One more reason to stay out of that dirty-looking pool

The next time you decide to take a plunge into a swimming pool you might want to think about whats in the water you're about to be bathed in. Aside from saliva, urine, and other bodily discharges, Maria Jose Cardador and Mercedes Gallego, researchers from Department of Analytical Chemistry at the University of Córdoba in Córdoba, Spain, recently published a study that for the first time quantified the exposure of humans to potentially harmful haloacetic acids (HAA). The paper appears in a recent issue of the American Chemical Society journal Environmental Science & Technology.
HAAs are a common unwanted byproduct of water chlorination and have been receiving a lot of attention with respect to human health. The researchers cite that different classes of HAAs have been linked to liver- and neurotoxicities and cardiac defects in rat fetuses, and are also carcinogenic. Shockingly, just 30 minutes after exposure in a pool, the study shows the appearance of HAAs in the urine of swimmers.
The researchers point out that government regulations in the United States and Europe limit the levels of HAAs that can appear in drinking water, also purified mainly by chlorination. The limits stem from research suggesting that elevated levels of HAAs in municipal drinking water supplies may be linked to birth defects and a higher incidence of some cancers. However, few studies have examined HAA exposure from swimming pools, where water may contain higher levels due to recirculation systems that lengthen water's exposure to chlorine and provide more time for HAAs to form.

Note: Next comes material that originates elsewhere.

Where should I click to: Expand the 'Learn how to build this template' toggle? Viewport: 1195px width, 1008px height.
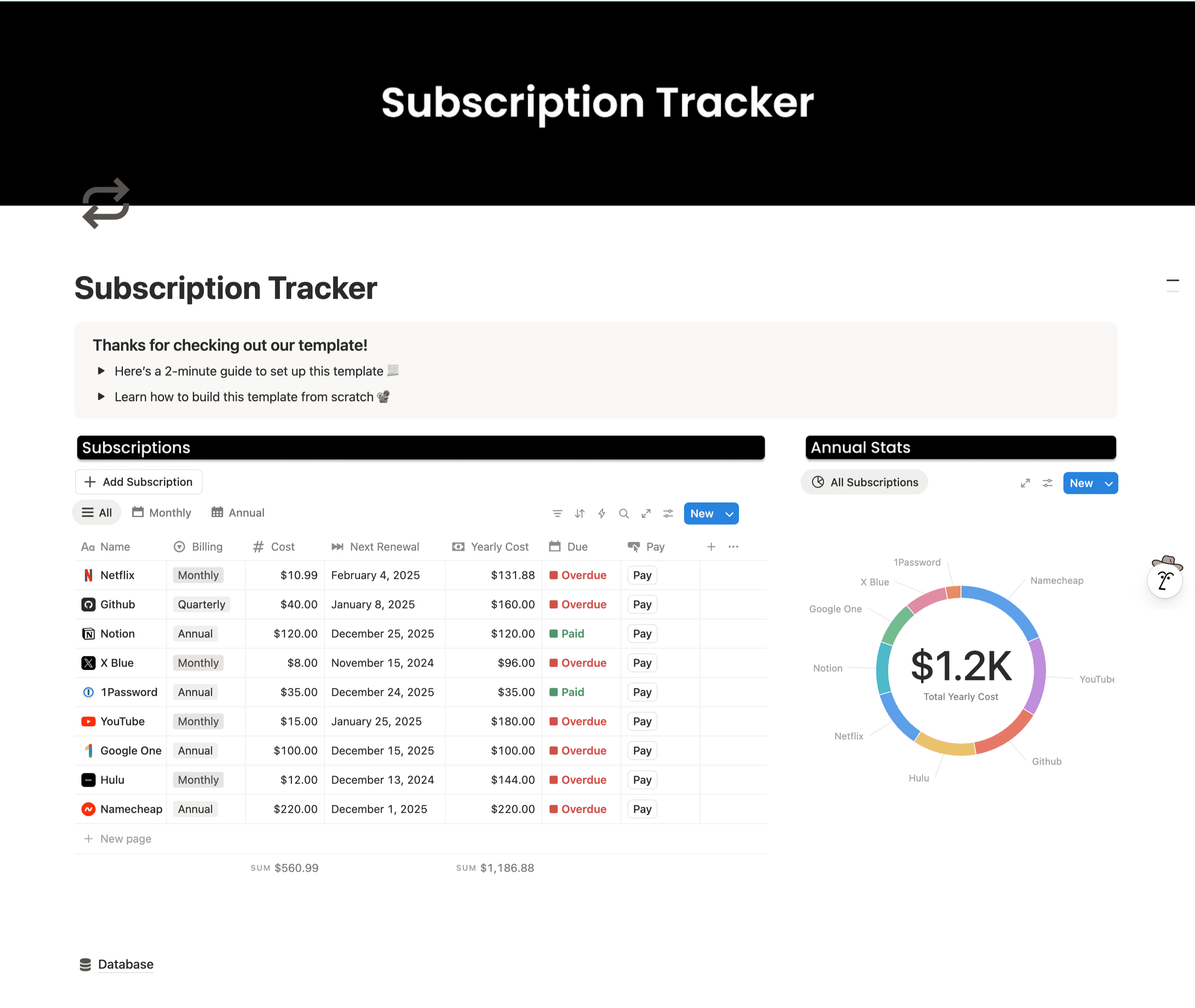coord(101,397)
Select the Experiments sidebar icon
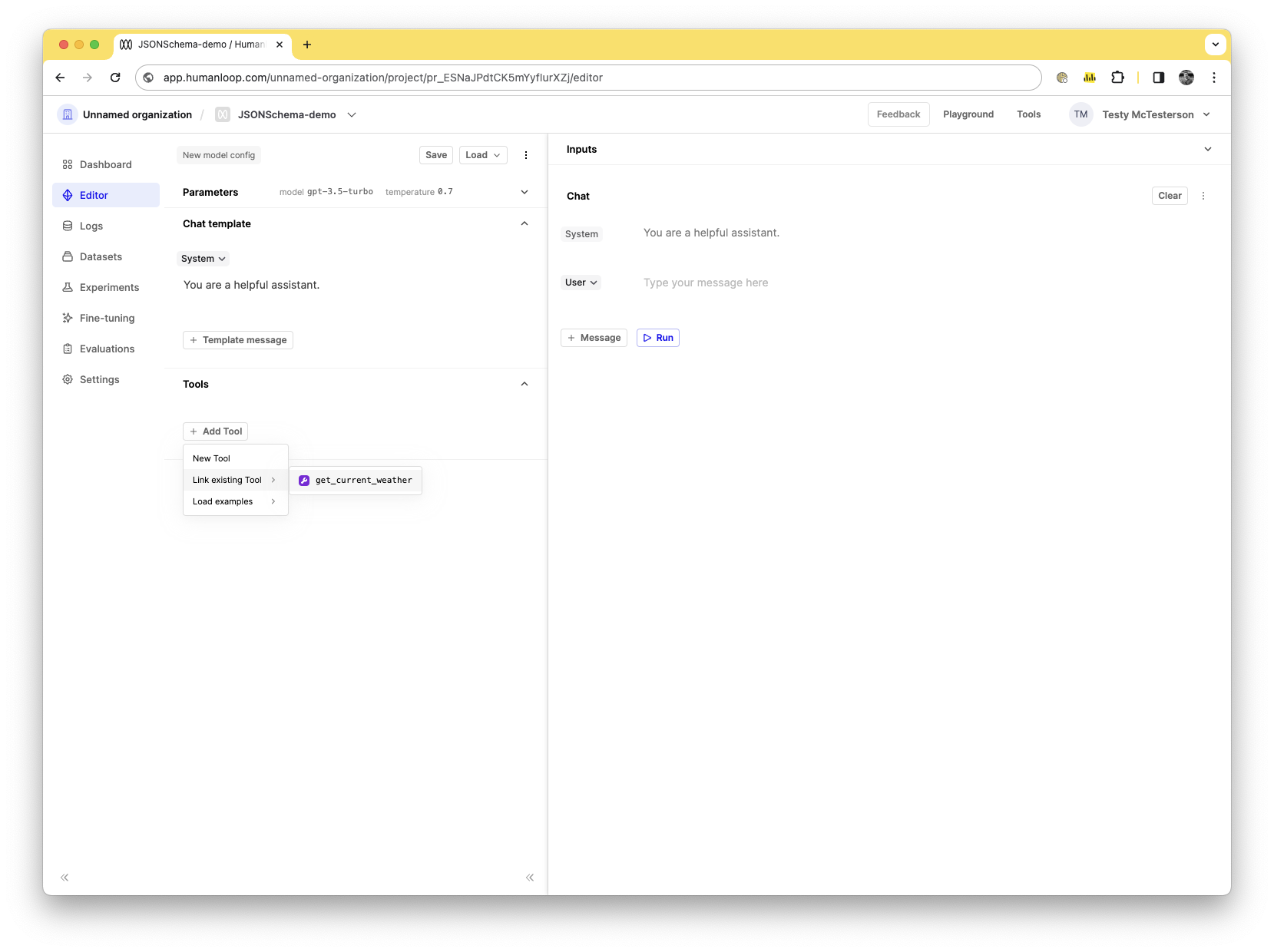The image size is (1274, 952). coord(68,287)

Gallego and Cardador measured HAA levels in the urine of 49 volunteers who swam in or worked around an indoor and outdoor pool. "The results showed that HAAs appeared 20-30 minutes after exposure and were eliminated [from the body] within three hours," they note. Over 90 percent of the exposures probably occurred as a result of swallowing pool water. Far fewer HAAs were inhaled or taken in through the skin. Children were more likely than adults to have a high concentration of HAAs after swimming and swimmers accumulated HAAs almost four times as fast as people working around the pool.



Interesting
I'd never heard about this, so thanks for the heads-up.
Of course, now you've gone and ruined the fun that is all that water in my back yard!